*REQUIREMENT:* Please check statements (a), (b) and (c) against the text on database consistency, answering yes or no for each and quoting the words of the text that decide it: (a) the startup lost $50K before it discovered the bug; (b) the users table permits a negative balance; (c) consistency, as described, holds only when the application code has no bugs.

— START OF TEXT TO READ —

I learned this the hard way consulting for a startup with a race condition in their wallet system. Money could be deducted but not credited due to network timeouts. They lost $50K before discovering the bug. Atomicity would have prevented this entirely.

Consistency: Rules Are Rules

Consistency means your database enforces rules, even when your application code has bugs.

sql

-- Database-level constraints ensure data integrity
CREATE TABLE users (
    user_id SERIAL PRIMARY KEY,
    email VARCHAR(255) UNIQUE NOT NULL,  -- No duplicate emails, ever
    age INTEGER CHECK (age >= 18),        -- Must be adult
    balance DECIMAL(10,2) CHECK (balance >= 0),  -- Can't go negative
    created_at TIMESTAMP DEFAULT CURRENT_TIMESTAMP
);

CREATE TABLE orders (
    order_id SERIAL PRIMARY KEY,
    user_id INTEGER REFERENCES users(user_id),  -- Must be valid user
    amount DECIMAL(10,2) NOT NULL CHECK (amount > 0)
);

Think about an inventory system. You have a rule: quantity can never go below zero. Without database-level consistency, two customers could buy the last item simultaneously:

python

# Race condition without proper constraints
# Customer A: Check quantity = 1 ✓
# Customer B: Check quantity = 1 ✓
# Customer A: Create order ✓
# Customer B: Create order ✓
# Result: Two orders, one item!

— END OF TEXT TO READ —
— START OF PROVIDED MATERIAL —

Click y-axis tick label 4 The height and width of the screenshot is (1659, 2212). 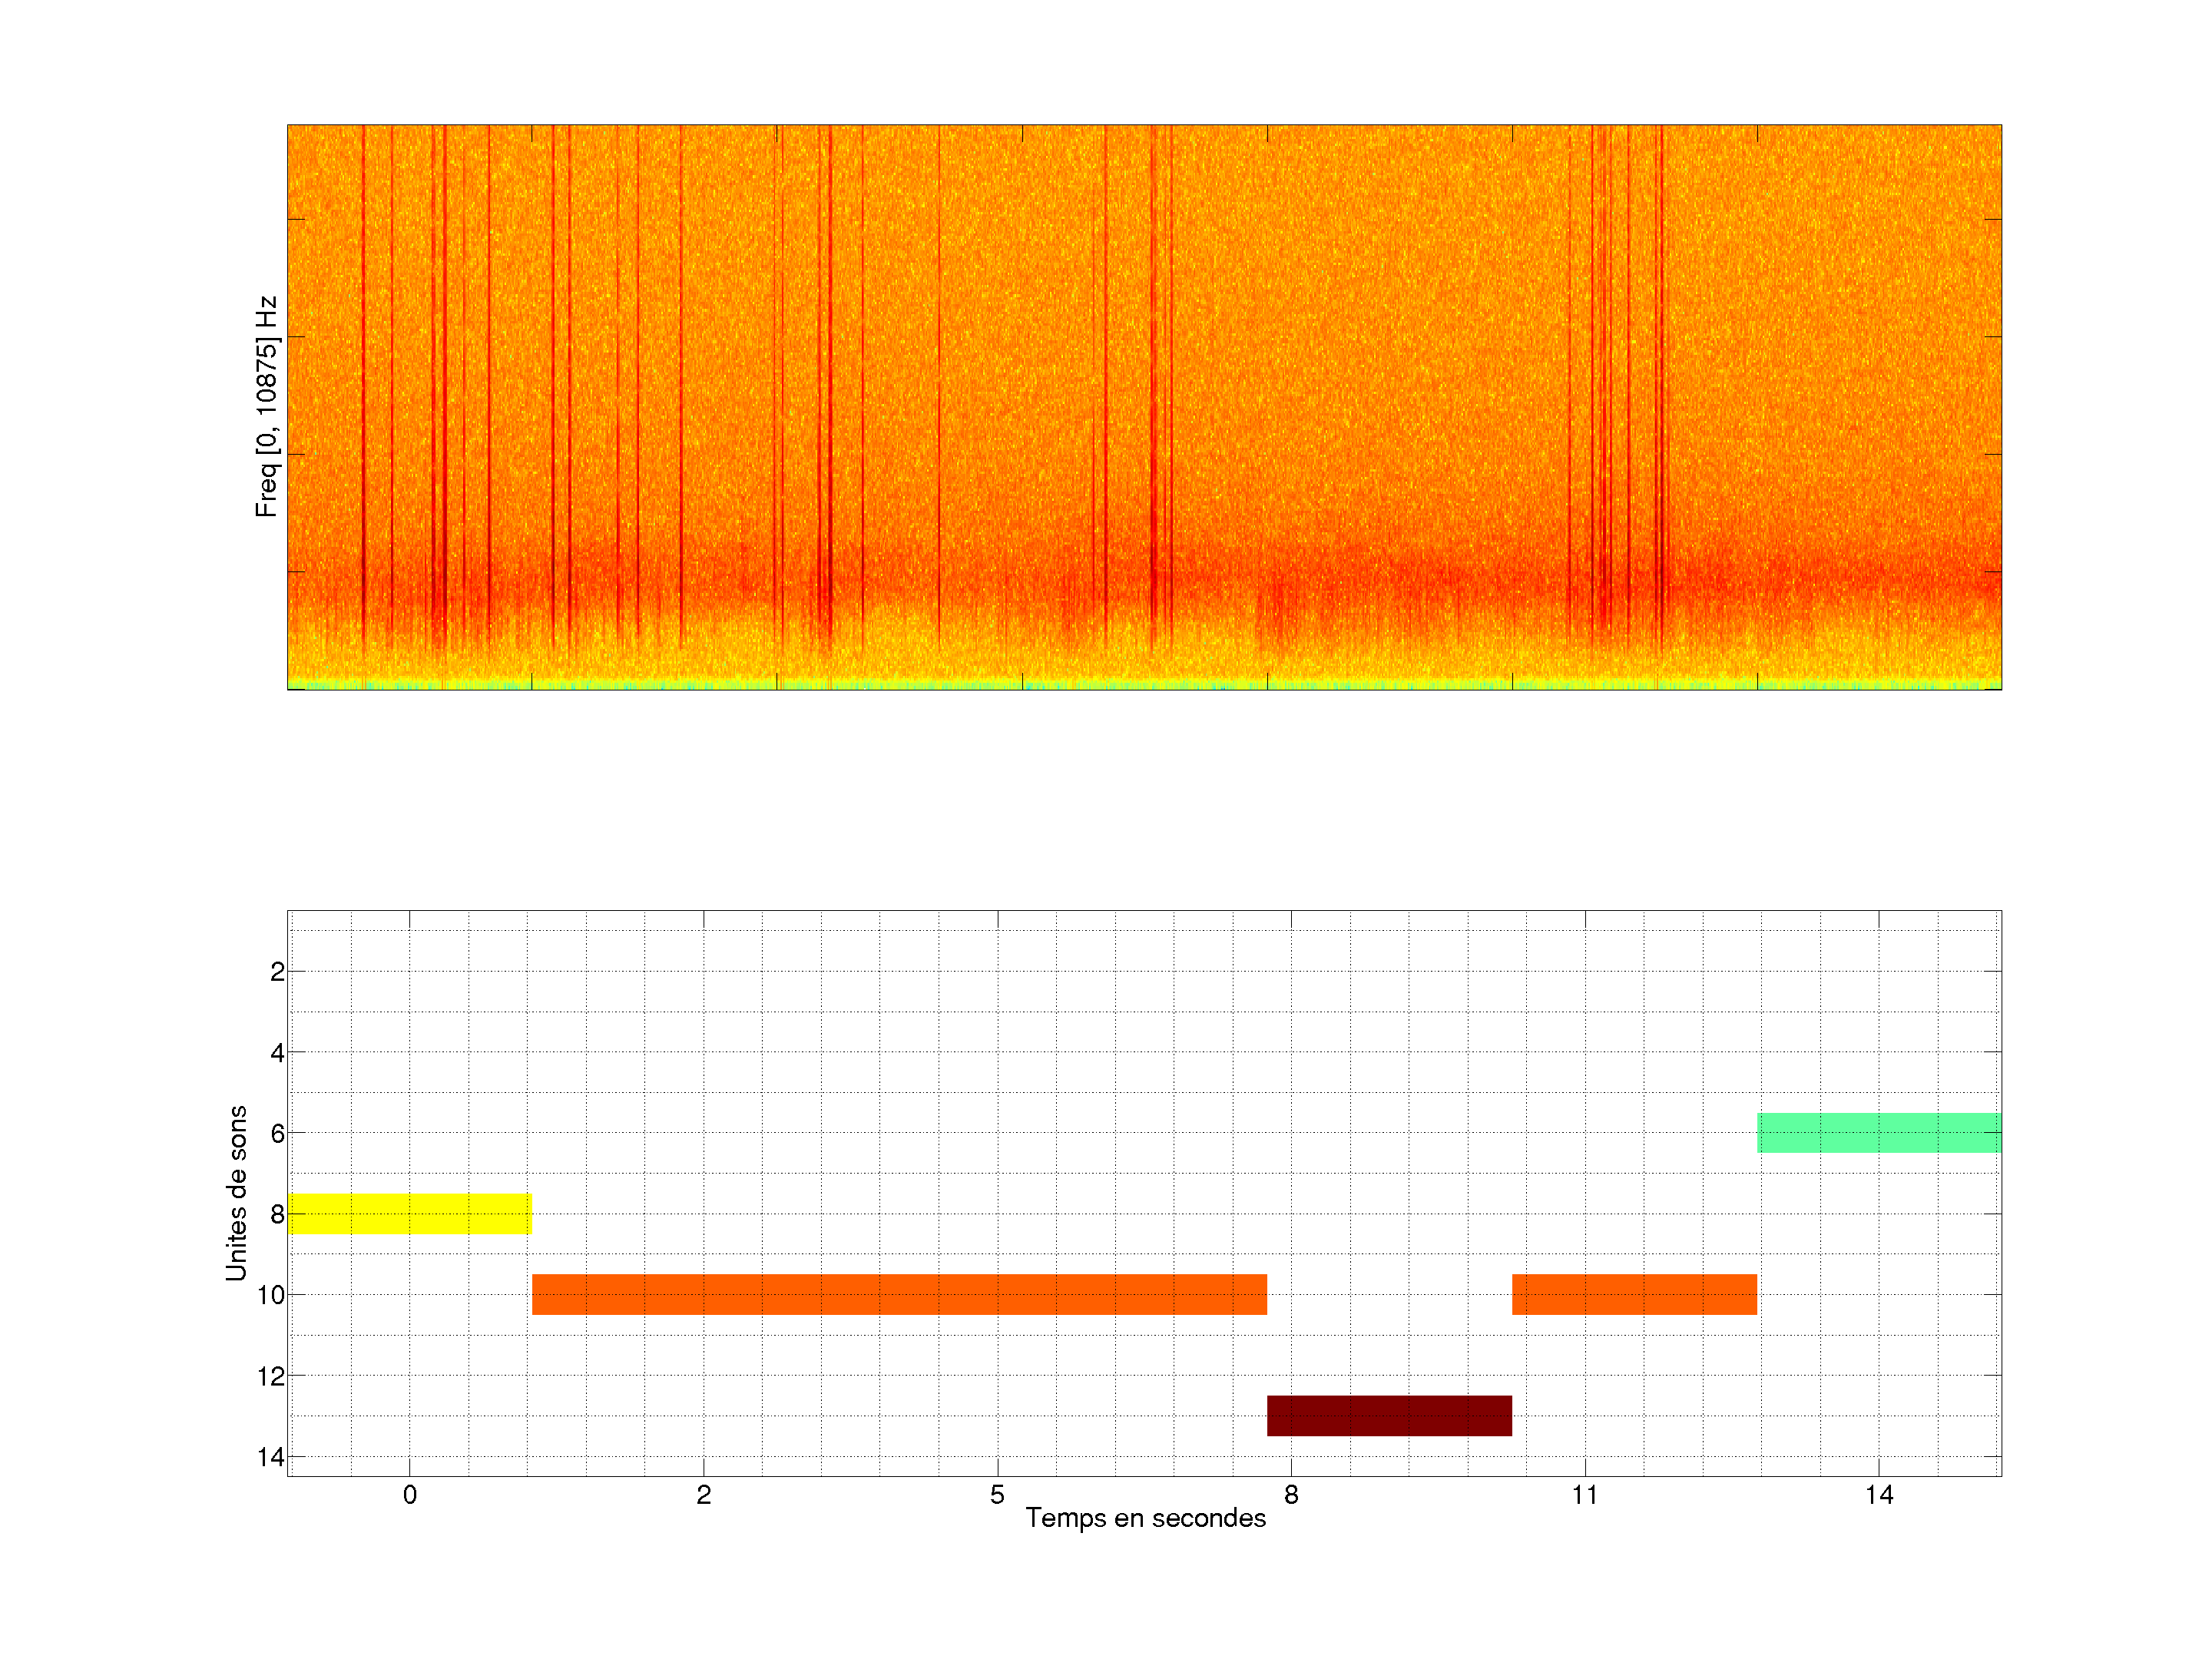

— END OF PROVIDED MATERIAL —

*FINAL RESULT:*
(a) Yes: "They lost $50K before discovering the bug."
(b) No: "CHECK (balance >= 0)" and "Can't go negative"
(c) No: "Consistency means your database enforces rules, even when your application code has bugs."